Advocacy has offer a set of recommendations that would be consistent with the Regulatory Flexibility Act, Executive Order 13563, and the Clean Water Act. Advocacy recommends that EPA strongly consider regulatory options that exclude all plants with de minimis amounts of pollution, primarily by excluding smaller plants with generation capacity below a certain size, measured in megawatts (MW). We also strongly recommend that EPA issue a notice of data availability after the public comments are reviewed. The small entities and the public will then have a proper opportunity to comment on this important rulemaking, and EPA can improve its costs, pollutant loadings and other related data and analyses.
These recommendations are based on discussions with EPA, small rural electric coops, small municipality representatives, utility engineers, and water pollution engineering consultants. The two trade associations representing smaller entities, the National Rural Electric Cooperative Association (NRECA) and the American Public Power Association (APPA) generally agree that there should be no additional regulation of existing bottom ash or fly ash impoundments, and that flue gas desulfurization (FGD) impoundments would face new regulation above a specified design flow. Our recommendations are based primarily on the technical analyses of the data by the environmental engineers and economists working for the Utility Water Act Group (UWAG), and largely mirror the recommendations being submitted by NRECA and APPA (collectively referred to as “industry” below).
I. EPA’s Certification of No Significant Economic Impact on Small Entities Lacks a Factual Foundation and Transparency
The Certification Lacks a Factual Basis and Transparency
The agency certifies that this proposal will not have a significant economic impact on a substantial number of small entities. EPA produced a certification analysis that showed surprisingly few plants with costs owned by small entities. The same analysis showed some significant costs for a large fraction of plants owned by municipalities and rural electric cooperatives of unknown size. Given the hundreds of small entity owners that could be affected, small entity trade associations also concluded that the number of plants with costs owned by small entities was too low.
EPA’s analysis in Chapter 8 of the May 2013 Regulatory Impact Analysis (RIA), does not in our view, comply with the RFA requirement to provide a “statement providing the factual basis for such certification” because the agency has withheld the underlying data supporting this determination. EPA has not revealed which plants will have compliance costs, which plants with costs have small entity owners, what those costs are, or the revenues that such plants have to address those costs. This makes it impossible to verify EPA’s underlying data, estimated values and calculations. We do not have the knowledge to identify these plants or estimate these costs without record information. EPA informs us that this additional transparency would reveal confidential business information (CBI) about these or other plants, without explaining why it is unable to provide this information in some redacted form. However, model plant costs would adequately serve commenters’ needs. EPA could simply identify the plants with costs, by plant ID, and provide the approximate costs. Revenues, or at least electric generation rates, are available for virtually all plants, which would allow for the cost/revenue comparison to be calculated and compared with the EPA evaluation.

-- -- --

■ **What is needed**:
Update the passage on EPA's proposed rule between "I. EPA’s Certification" and "was too low.", inclusive, replacing "Transparency" with "Openness".

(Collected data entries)

-- -- --

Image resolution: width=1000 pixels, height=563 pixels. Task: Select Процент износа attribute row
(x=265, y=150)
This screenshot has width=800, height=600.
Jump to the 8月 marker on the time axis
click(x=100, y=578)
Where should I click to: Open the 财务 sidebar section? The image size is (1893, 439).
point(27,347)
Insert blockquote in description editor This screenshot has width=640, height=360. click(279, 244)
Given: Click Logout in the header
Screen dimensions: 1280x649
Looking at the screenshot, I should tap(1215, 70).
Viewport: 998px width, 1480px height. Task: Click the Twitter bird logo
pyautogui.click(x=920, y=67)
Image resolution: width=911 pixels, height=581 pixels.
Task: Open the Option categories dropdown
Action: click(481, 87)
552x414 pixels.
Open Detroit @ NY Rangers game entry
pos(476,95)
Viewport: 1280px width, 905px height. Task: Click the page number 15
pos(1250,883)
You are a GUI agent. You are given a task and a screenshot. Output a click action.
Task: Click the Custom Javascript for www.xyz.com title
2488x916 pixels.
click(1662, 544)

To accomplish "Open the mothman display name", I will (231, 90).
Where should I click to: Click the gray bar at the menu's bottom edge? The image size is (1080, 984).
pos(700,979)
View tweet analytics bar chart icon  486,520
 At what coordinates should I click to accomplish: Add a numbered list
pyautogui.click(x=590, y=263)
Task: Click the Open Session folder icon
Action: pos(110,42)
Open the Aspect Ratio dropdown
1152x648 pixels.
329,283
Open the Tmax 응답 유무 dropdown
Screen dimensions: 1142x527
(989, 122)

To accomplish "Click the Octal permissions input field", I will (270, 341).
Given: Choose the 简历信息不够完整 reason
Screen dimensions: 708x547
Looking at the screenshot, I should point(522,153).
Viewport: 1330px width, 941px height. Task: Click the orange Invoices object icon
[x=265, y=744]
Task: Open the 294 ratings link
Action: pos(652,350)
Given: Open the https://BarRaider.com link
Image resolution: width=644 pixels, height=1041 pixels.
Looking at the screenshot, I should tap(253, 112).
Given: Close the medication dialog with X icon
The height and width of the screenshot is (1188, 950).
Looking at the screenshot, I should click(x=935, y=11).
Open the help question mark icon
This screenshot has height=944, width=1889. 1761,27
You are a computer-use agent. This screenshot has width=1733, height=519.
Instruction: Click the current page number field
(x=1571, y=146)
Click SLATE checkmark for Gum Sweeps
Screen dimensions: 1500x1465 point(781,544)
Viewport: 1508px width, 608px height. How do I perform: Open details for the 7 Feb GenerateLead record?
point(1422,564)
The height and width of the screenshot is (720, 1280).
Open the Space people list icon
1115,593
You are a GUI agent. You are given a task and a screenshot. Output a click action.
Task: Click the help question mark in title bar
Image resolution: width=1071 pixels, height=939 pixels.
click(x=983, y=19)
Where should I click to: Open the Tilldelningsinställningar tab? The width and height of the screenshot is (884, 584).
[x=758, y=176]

-- -- --

■ **Answer below**:
I. EPA’s Certification of No Significant Economic Impact on Small Entities Lacks a Factual Foundation and Openness
The Certification Lacks a Factual Basis and Openness
The agency certifies that this proposal will not have a significant economic impact on a substantial number of small entities. EPA produced a certification analysis that showed surprisingly few plants with costs owned by small entities. The same analysis showed some significant costs for a large fraction of plants owned by municipalities and rural electric cooperatives of unknown size. Given the hundreds of small entity owners that could be affected, small entity trade associations also concluded that the number of plants with costs owned by small entities was too low.